REQUIRED ACTION :: Give back exactly the lines of the entries below from the line with "This screenshot has height=425, width=600." to the line with "Given: Select Open Exchange Rates source", inclusive, and only those.

TASK INPUT ::
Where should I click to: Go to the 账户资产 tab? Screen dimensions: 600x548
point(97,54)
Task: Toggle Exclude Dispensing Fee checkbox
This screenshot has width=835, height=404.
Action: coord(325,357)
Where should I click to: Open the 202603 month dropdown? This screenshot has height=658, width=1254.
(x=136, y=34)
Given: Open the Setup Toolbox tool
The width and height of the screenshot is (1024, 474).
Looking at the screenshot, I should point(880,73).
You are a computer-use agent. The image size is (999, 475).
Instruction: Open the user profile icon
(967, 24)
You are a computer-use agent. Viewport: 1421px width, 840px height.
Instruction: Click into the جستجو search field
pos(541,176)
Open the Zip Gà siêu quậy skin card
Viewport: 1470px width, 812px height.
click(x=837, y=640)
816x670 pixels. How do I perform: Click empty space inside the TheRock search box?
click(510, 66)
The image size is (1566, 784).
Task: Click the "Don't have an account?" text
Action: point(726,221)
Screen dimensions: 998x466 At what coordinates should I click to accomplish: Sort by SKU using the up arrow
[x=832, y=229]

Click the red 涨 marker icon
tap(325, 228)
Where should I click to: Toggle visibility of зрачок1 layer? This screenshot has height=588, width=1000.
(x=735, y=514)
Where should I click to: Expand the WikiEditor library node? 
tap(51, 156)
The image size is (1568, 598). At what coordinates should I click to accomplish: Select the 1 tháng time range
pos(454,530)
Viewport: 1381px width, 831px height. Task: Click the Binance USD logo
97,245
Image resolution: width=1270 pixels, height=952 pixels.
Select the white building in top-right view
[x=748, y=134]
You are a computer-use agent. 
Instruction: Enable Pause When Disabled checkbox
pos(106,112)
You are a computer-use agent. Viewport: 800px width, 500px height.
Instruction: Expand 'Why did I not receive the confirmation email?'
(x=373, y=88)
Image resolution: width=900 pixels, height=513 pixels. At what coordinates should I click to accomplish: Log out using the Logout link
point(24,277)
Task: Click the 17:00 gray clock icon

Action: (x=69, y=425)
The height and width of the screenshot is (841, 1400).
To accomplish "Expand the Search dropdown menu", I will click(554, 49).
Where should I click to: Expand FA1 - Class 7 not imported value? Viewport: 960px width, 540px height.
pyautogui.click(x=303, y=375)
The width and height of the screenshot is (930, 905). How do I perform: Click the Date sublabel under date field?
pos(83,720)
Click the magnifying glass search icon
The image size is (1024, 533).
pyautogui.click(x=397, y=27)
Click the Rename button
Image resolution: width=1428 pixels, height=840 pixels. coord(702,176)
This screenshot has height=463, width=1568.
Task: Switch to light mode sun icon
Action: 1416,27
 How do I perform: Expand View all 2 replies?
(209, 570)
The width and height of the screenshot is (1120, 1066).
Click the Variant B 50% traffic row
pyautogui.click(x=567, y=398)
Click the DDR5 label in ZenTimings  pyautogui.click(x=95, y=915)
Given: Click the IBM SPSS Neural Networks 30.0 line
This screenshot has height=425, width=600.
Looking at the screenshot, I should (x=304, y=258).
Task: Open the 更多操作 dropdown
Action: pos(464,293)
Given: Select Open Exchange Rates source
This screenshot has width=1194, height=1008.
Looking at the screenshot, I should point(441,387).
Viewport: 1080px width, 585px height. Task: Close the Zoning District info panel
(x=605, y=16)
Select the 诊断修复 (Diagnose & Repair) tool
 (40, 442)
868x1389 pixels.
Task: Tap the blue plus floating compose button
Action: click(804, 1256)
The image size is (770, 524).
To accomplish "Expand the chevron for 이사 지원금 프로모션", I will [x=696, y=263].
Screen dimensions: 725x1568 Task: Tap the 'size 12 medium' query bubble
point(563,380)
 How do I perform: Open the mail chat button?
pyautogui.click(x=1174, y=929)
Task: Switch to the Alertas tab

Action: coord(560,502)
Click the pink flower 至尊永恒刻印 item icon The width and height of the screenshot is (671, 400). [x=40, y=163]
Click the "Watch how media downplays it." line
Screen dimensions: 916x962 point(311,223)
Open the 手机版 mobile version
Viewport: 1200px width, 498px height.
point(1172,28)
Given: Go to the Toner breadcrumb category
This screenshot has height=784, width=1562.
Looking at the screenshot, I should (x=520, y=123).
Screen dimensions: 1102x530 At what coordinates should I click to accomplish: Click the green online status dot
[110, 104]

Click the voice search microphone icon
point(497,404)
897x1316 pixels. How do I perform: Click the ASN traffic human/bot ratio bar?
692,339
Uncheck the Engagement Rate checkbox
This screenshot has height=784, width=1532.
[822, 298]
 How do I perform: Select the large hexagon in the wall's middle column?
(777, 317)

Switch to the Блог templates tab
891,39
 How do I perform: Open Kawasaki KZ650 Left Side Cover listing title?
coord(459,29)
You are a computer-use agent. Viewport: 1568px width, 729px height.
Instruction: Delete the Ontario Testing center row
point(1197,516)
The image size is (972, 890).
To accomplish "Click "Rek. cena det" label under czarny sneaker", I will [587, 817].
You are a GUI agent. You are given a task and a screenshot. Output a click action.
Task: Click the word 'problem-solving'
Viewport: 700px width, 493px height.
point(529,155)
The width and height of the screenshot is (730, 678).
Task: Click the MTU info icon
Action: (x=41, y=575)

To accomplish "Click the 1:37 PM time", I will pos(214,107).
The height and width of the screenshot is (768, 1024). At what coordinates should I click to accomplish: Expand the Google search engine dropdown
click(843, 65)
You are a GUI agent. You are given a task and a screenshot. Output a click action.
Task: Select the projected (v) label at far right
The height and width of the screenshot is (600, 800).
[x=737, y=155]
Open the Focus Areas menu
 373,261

COMPLETED EXERCISE ::
This screenshot has height=425, width=600.
Looking at the screenshot, I should (x=304, y=258).
Task: Open the 更多操作 dropdown
Action: pos(464,293)
Given: Select Open Exchange Rates source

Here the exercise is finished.